Exercise: In the entries below, every line that contains "Focus" must be located and copied.

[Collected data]
>>>

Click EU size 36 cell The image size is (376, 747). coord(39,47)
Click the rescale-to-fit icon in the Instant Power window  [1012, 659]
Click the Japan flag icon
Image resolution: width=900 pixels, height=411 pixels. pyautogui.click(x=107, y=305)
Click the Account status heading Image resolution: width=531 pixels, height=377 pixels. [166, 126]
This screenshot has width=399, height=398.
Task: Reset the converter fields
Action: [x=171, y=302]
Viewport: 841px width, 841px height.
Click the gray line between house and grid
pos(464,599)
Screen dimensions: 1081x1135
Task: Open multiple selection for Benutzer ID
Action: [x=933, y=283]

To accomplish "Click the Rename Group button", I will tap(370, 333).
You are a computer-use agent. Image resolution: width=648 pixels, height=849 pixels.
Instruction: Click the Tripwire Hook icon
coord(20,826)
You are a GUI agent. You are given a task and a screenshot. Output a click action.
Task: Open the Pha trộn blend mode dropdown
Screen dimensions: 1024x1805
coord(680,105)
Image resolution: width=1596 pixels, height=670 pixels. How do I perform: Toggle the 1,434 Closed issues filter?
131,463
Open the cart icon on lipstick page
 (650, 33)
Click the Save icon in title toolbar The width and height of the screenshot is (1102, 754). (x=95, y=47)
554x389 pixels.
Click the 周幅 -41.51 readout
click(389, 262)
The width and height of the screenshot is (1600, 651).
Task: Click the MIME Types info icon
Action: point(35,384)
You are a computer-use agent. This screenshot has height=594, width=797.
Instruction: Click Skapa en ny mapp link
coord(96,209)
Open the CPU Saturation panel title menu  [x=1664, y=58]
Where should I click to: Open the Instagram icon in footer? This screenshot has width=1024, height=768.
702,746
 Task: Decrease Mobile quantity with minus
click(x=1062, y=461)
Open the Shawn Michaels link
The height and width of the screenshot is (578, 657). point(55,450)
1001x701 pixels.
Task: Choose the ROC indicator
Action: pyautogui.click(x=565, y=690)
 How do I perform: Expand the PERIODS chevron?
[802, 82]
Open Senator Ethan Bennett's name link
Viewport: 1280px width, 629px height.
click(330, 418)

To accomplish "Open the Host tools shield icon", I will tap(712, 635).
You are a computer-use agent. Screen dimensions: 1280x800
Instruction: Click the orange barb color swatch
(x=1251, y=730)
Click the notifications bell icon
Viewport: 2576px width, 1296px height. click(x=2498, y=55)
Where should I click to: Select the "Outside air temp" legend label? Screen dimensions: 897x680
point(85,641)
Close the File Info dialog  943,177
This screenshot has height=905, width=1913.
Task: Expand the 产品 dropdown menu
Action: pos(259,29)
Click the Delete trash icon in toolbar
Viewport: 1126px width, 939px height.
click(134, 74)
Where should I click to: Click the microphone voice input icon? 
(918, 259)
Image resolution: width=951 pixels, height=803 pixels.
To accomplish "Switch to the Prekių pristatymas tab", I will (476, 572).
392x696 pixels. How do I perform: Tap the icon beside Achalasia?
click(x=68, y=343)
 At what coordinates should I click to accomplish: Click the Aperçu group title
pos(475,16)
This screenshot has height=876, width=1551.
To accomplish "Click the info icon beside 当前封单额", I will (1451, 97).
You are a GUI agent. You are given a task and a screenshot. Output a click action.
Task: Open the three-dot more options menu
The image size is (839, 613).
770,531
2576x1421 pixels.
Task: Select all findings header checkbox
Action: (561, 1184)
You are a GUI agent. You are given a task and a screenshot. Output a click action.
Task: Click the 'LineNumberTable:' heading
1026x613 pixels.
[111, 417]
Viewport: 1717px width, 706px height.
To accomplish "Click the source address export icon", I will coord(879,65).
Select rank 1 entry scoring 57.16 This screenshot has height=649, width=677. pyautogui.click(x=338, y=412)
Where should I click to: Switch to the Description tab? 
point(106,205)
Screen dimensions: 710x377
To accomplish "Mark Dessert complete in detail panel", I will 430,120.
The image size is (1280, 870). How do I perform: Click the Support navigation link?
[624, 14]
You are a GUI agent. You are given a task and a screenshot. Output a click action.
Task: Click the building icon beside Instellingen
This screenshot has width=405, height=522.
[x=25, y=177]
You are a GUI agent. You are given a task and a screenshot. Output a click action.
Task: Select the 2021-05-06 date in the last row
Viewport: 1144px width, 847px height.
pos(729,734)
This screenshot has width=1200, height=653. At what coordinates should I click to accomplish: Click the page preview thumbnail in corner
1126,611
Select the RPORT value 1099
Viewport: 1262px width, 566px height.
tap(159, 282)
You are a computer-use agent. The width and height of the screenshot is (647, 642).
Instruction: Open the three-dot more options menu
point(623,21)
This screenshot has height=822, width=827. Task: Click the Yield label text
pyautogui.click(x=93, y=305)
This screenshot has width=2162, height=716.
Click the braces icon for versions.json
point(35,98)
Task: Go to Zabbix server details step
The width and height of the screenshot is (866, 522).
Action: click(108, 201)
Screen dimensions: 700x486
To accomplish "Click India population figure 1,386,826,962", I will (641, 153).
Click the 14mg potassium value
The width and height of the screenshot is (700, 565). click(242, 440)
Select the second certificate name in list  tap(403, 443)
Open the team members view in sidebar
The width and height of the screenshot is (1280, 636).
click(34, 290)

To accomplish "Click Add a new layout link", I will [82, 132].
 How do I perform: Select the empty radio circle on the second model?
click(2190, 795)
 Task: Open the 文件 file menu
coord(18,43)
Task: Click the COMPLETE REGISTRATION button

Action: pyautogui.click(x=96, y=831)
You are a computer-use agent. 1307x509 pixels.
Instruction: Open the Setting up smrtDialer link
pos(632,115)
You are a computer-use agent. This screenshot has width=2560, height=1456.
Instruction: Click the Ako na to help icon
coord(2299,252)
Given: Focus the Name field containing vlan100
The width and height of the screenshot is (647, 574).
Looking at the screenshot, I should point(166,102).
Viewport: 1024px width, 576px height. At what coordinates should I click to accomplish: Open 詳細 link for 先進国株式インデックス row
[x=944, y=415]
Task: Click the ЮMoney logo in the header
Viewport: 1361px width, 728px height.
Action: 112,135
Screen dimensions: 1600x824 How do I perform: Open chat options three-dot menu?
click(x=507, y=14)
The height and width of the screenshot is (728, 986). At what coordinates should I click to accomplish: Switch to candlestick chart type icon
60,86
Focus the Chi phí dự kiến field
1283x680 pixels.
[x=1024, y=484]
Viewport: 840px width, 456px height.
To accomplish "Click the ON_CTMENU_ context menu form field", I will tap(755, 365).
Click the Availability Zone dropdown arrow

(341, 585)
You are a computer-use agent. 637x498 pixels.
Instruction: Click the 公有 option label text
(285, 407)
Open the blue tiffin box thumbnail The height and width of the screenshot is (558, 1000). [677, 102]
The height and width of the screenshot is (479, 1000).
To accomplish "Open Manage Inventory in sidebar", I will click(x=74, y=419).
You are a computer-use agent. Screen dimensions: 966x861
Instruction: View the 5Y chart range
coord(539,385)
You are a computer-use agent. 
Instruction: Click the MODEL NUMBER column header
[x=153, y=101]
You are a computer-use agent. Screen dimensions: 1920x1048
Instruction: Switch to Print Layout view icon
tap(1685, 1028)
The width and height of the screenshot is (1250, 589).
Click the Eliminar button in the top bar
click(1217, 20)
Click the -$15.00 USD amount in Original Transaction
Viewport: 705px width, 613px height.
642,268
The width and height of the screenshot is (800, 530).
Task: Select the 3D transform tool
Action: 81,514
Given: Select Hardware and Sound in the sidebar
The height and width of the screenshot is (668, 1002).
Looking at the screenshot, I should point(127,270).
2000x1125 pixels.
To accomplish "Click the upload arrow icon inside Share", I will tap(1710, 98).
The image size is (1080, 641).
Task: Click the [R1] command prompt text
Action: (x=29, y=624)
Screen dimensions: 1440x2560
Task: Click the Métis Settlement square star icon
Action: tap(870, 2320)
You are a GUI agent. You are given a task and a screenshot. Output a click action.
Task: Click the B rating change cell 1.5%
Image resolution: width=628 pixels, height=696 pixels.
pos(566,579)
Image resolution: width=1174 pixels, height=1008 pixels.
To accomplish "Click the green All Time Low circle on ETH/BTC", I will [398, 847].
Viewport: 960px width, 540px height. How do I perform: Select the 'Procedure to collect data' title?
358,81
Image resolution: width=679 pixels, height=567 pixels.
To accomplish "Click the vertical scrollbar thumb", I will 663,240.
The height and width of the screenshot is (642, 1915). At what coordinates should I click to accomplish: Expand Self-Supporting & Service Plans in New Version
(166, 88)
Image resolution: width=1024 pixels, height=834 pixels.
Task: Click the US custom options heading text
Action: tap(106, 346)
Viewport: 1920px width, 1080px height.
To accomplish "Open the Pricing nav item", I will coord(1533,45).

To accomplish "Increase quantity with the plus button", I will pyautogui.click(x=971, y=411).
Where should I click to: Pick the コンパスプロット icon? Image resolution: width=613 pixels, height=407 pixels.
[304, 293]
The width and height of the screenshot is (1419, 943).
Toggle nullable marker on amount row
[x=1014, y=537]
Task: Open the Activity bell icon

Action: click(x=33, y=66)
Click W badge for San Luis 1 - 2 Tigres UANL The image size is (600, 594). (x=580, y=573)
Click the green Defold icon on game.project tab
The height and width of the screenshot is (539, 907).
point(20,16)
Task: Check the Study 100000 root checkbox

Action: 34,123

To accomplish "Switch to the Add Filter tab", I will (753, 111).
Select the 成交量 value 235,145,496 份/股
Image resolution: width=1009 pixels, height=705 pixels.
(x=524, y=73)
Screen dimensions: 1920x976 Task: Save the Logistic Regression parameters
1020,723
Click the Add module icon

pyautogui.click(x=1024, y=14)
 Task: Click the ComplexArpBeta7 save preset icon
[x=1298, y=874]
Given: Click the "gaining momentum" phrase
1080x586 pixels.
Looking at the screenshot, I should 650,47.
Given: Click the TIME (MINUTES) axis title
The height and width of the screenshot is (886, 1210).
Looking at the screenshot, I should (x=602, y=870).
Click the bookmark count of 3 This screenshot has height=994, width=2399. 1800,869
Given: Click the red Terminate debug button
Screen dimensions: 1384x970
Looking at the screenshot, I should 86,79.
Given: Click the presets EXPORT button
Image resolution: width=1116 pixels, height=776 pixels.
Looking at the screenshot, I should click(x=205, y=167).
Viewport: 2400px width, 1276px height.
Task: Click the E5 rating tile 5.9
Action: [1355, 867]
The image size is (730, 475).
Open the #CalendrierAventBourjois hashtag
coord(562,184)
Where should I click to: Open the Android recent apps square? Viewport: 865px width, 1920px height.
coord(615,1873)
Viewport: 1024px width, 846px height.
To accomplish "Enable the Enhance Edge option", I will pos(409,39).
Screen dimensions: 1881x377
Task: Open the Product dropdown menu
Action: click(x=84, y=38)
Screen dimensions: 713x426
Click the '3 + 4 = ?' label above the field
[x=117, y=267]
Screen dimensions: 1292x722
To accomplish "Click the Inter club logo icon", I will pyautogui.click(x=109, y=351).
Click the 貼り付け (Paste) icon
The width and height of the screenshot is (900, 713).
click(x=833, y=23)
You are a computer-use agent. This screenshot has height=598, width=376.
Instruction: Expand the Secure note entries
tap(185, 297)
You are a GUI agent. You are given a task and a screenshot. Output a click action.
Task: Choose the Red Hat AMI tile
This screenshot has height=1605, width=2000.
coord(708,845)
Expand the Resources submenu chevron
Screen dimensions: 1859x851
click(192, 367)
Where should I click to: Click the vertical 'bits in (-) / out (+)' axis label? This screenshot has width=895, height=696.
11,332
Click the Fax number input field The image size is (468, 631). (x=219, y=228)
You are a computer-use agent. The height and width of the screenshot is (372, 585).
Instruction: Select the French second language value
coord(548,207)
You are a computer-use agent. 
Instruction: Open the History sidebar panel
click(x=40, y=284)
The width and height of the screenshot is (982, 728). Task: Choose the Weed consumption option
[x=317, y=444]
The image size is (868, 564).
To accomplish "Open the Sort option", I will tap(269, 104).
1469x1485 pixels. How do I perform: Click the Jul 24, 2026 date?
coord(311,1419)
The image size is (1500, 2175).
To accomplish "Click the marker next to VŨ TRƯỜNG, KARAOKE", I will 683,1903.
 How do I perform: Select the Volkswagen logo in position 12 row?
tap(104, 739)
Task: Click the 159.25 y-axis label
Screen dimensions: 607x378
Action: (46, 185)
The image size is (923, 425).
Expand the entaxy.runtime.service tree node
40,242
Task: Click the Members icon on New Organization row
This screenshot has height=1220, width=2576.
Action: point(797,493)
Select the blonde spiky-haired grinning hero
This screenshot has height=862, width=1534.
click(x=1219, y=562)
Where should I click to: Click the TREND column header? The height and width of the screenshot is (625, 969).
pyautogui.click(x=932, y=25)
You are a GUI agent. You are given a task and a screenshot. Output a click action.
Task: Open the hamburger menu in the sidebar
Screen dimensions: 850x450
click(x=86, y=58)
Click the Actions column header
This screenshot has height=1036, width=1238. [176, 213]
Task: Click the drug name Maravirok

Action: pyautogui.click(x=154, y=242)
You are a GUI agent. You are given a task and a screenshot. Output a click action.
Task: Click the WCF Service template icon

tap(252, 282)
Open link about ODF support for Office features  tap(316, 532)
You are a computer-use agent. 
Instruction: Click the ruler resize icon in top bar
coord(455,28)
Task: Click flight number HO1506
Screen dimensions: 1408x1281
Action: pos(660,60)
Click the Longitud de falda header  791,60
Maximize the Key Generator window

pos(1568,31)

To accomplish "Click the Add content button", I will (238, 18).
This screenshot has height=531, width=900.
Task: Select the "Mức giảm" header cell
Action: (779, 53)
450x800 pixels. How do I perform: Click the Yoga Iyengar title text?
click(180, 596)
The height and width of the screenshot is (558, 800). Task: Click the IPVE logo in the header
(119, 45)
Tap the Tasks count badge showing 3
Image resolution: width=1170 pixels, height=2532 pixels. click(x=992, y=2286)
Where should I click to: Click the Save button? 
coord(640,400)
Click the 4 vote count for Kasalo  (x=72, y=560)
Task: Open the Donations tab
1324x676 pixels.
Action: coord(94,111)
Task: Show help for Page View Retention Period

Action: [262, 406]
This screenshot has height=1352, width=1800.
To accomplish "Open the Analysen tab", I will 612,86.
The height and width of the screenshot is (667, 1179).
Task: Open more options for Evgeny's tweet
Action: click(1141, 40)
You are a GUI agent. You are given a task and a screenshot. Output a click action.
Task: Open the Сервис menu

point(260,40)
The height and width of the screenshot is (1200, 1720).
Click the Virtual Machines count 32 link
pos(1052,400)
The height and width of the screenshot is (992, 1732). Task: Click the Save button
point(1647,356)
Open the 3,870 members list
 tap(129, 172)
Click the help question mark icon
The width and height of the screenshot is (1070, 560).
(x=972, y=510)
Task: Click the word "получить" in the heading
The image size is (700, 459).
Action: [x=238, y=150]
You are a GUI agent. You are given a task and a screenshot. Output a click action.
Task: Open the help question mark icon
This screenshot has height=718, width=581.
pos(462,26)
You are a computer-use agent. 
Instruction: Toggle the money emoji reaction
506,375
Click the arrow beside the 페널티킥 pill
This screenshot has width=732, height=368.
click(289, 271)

<<<

Exercise result:
Given: Focus the Name field containing vlan100
Focus the Chi phí dự kiến field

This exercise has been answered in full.